Poke Berries, oil on panel, 8" x 8"
I've been working on a little something... Here's my Artist Statement for this new series.
As a recent transplant to the South, I have been struggling to find how I belong here, especially as an artist. I grew up in New England, just south of Boston yet, I have spent the last thirteen years in California. Our recent relocation to North Carolina has markedly skewed my sense of identity. I am now acutely aware of how foreign I am in this place where terms like Yankee still mingle freely in conversation; where even still, segregation is a reoccurring and prominent subject. It is through the nature of my new home state, that I have been able to find peace and a sense of place.
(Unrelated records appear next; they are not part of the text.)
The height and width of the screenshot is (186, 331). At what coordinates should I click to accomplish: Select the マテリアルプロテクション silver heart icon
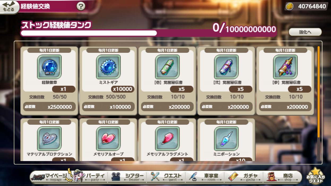[49, 139]
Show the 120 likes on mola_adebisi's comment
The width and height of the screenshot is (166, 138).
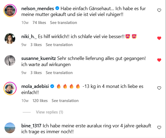tap(40, 101)
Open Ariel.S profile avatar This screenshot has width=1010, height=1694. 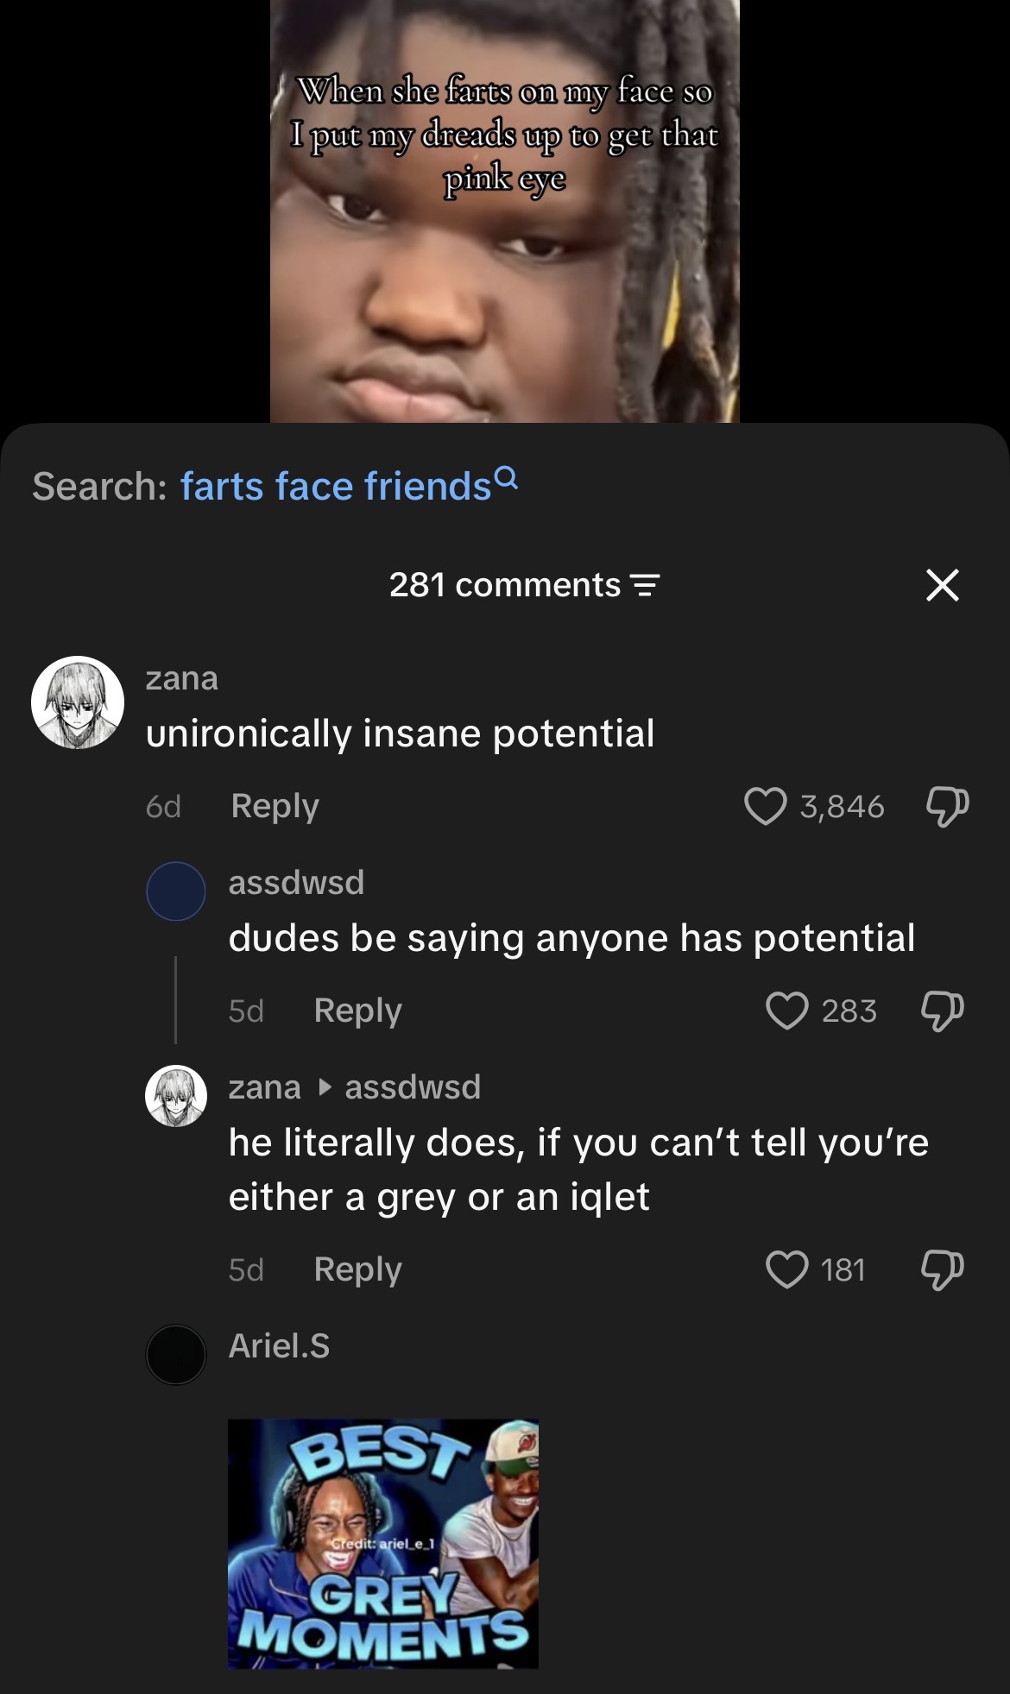click(x=176, y=1355)
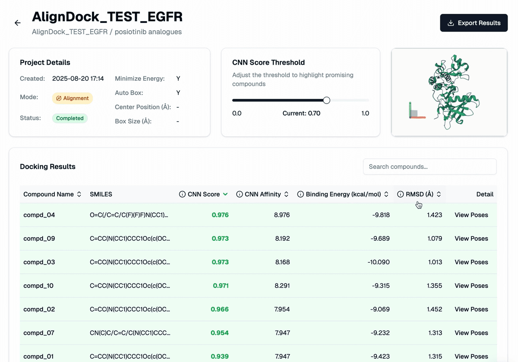
Task: Click the Alignment mode badge
Action: (73, 98)
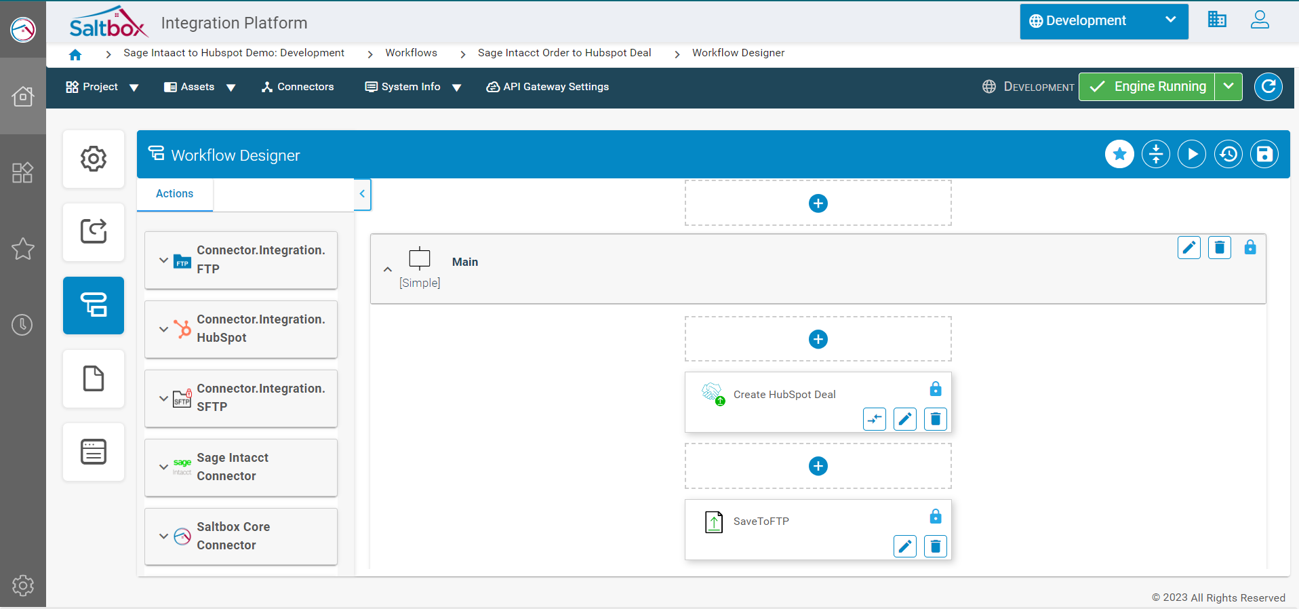Run the workflow with the play button
1299x609 pixels.
(1191, 155)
While in California I studied and developed my career as a fine artist. I received wonderful classical figurative painting training from Laguna College of Art and Design. There, I focused on representing the figure and still life in paint. In retrospect, it seems odd that I never was interested in painting that Western landscape. It is such an iconic setting for plein air work, and yet I never felt connected enough to want to represent it. Over the years, I slowly became less aware of my desire for a more familiar landscape. This desire wasn’t re-ignited until I took a quick trip to visit Chapel Hill, NC which reminded me of the rich greens, dark woods and rolling pastures that I craved from my youth.
The natural surroundings of my new backyard are at once familiar and shockingly different than that of my childhood. There are of course, many familiar plants that flourish in both areas, but then there are also some species that are unique to the South. It is these new to me, but common to the South plants that I find so interesting. As a continuation of previous bodies of work that explored the idea of representing the mundane as extraordinary, I hope to share the beauty that I find in these common, and often overlooked, southern weeds. Through my research and painting of these specimens, I’ve also learned some of the history of the area. As I’ve discovered how these plants were used as medicine or ink or even in Anti Slavery protests, I have found a deeper connection to my new setting. It’s a connection safely explored through beauty and history, beyond any stigmas or political agendas. It is an artistic connection rooted to the natural history here that has helped me find my place.